The most reasonable interpretation is therefore moderate:
- Sauna produces a measurable physiological response, and is not merely a form of relaxation. The body responds to heat with changes in temperature and immune cell mobilization.
- The effect is rapid and transient, which may matter in the context of repeated regular stimuli, but by itself does not prove lasting immune improvement.
- The mechanism may partly resemble physical exercise, because both stimuli are associated with transient white blood cell mobilization.
- The long-term benefits of sauna still require careful interpretation, because observational links with lower disease risk do not prove causality.
In the context of longevity, sauna may be an interesting tool to support a healthy lifestyle, but it does not replace the fundamentals: sleep, movement, nutrition, stress regulation, and proper treatment of actual health problems.
Limitations and practical context
The most important limitation is that the study examined the acute response to one sauna session. It is not known whether the same response occurs after weeks or months of regular sauna use, or whether this immune cell mobilization translates into a lower risk of infections or chronic disease.
A second limitation is the way temperature was measured. The researchers used tympanic temperature, measured in the ear. On average, it increased from 36.4°C to 38.4°C after the session, indicating real heat stress. However, this is not an ideal measure of deep core body temperature, for which rectal or esophageal measurements are considered more accurate but are harder to use in larger studies.
It is also worth noting that participants were allowed to drink water during the sauna session, and the researchers corrected their results for possible plasma volume changes. This matters because sweating can concentrate the blood and artificially increase measured cell and protein concentrations per unit of volume. In this study, the average plasma volume change was not significant, but the correction strengthens the reliability of the findings.
From a practical perspective, the most reasonable conclusions are:
- Sauna is a biological stimulus, so people with cardiovascular disease, blood pressure problems, arrhythmias, infection, or poor general condition should approach it cautiously and consult a physician when needed.
- Hydration matters, because high-heat exposure increases sweating and may affect plasma volume and how a person feels after the session.
- More is not always better, because hormesis works only within a certain range.

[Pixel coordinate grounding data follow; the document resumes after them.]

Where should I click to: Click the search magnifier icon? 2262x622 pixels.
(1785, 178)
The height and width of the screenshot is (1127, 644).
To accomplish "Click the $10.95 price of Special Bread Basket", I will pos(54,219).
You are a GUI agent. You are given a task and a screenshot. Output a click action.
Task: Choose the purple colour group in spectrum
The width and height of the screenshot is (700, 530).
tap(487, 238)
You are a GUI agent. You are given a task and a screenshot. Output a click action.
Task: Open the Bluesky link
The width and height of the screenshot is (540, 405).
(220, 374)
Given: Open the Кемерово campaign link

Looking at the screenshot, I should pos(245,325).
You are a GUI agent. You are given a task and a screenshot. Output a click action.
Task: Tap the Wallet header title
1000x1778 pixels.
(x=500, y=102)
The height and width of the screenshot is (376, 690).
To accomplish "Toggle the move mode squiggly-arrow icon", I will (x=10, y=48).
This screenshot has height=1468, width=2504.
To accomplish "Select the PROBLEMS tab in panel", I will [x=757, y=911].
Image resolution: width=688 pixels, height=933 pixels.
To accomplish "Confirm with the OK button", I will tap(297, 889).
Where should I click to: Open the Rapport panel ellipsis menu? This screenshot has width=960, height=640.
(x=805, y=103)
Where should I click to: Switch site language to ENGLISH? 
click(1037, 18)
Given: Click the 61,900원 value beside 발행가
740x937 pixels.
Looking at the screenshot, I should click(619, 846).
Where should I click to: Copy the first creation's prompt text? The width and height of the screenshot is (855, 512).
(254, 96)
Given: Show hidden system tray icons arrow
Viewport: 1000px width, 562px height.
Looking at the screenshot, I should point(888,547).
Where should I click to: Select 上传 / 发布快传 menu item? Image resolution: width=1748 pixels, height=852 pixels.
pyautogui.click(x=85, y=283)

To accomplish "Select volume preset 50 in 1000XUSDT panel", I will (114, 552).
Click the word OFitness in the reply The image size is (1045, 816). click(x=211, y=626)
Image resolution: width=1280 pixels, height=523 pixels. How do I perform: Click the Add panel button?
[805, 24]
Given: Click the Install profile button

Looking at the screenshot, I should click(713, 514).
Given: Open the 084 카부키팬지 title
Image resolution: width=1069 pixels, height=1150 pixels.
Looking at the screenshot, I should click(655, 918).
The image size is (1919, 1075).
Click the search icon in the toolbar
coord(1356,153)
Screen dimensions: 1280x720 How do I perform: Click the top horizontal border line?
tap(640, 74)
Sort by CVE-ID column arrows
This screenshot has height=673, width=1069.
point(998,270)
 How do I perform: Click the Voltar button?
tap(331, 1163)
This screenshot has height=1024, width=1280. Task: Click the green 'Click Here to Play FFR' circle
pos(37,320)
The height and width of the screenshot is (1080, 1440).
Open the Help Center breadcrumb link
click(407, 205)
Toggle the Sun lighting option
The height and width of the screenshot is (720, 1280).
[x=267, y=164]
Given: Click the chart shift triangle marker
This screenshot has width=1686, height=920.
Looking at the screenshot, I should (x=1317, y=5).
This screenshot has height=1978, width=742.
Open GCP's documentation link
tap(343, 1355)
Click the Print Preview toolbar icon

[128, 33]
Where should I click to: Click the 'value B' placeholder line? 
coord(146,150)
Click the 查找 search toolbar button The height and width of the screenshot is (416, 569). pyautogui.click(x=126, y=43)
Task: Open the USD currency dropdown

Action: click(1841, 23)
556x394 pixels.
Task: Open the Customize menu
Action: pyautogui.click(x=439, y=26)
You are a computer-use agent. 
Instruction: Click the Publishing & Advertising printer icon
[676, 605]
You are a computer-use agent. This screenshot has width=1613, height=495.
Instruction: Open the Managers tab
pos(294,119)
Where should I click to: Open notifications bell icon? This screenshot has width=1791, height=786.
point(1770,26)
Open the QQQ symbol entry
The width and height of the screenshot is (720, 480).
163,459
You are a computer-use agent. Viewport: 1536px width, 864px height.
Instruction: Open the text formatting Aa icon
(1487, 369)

Sessions that are too long, too hot, or too frequent may stop being a beneficial adaptive stimulus.
- Sauna fits best as an addition to a healthy lifestyle, not as a standalone intervention meant to compensate for poor sleep, sedentary behavior, or chronic stress.
The most interesting conclusion from this study is therefore not “sauna boosts immunity.” It is rather: just one sauna session is enough for the immune system to respond in a measurable, rapid, and more cellular than cytokine-driven way.
Sources
- Heinonen, I. H., Koivula, T., Hollmén, M., Immonen, J., Kunutsor, S. K., Jalkanen, S., & Laukkanen, J. A. (2026). Acute Finnish sauna heat exposure induces stronger immune cell than cytokine responses. Temperature, 1–14.
- Kunutsor, S. K., Laukkanen, T., & Laukkanen, J. A. (2018). Longitudinal associations of sauna bathing with inflammation and oxidative stress: the KIHD prospective cohort study. Annals of Medicine, 50(5), 437–442.
- Sand, K. L., Flatebo, T., Andersen, M. B., & Maghazachi, A. A. (2013). Effects of exercise on leukocytosis and blood hemostasis in 800 healthy young females and males. World Journal of Experimental Medicine, 3(1), 11.
- Hussain, J., & Cohen, M. (2018). Clinical effects of regular dry sauna bathing: a systematic review. Evidence-Based Complementary and Alternative Medicine, 2018, 1857413.